EXERCISE DESCRIPTION
Reproduce verbatim the rows starting at the line containing "Given: Click the Fit All view magnifier icon" and ending at the line containing "Looking at the", both lines included.

MATERIAL SHOWN
════

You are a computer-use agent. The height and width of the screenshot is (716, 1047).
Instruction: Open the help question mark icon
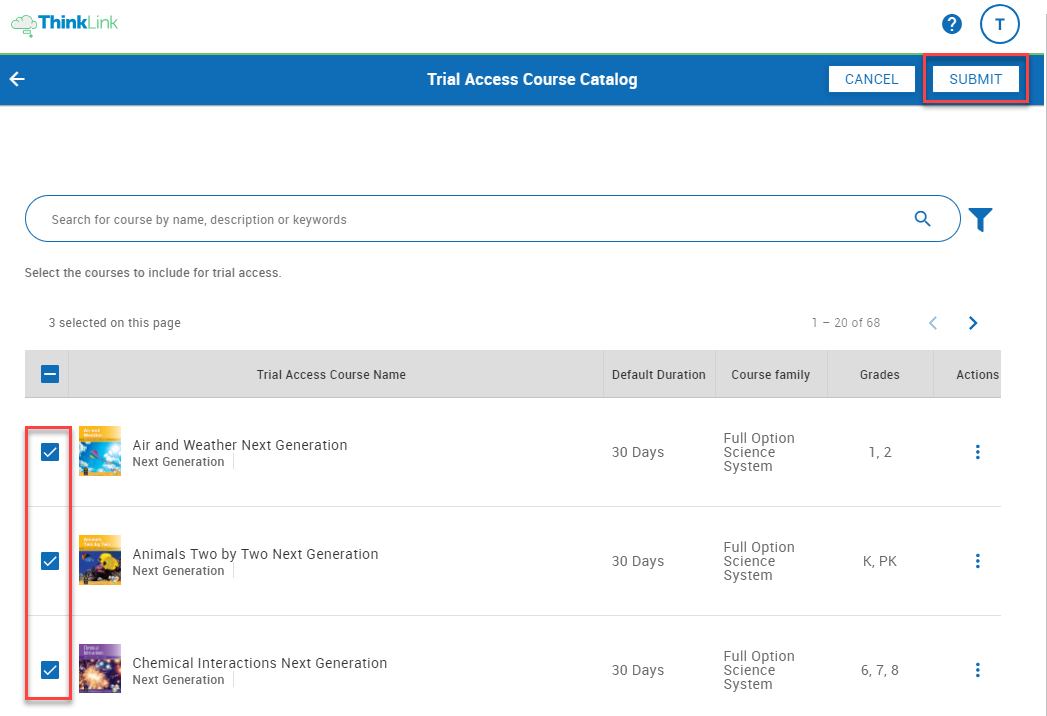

════

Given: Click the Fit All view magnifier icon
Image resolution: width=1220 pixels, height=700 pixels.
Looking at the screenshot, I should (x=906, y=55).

════

RESULT OF THE TASK
Given: Click the Fit All view magnifier icon
Image resolution: width=1220 pixels, height=700 pixels.
Looking at the screenshot, I should (x=906, y=55).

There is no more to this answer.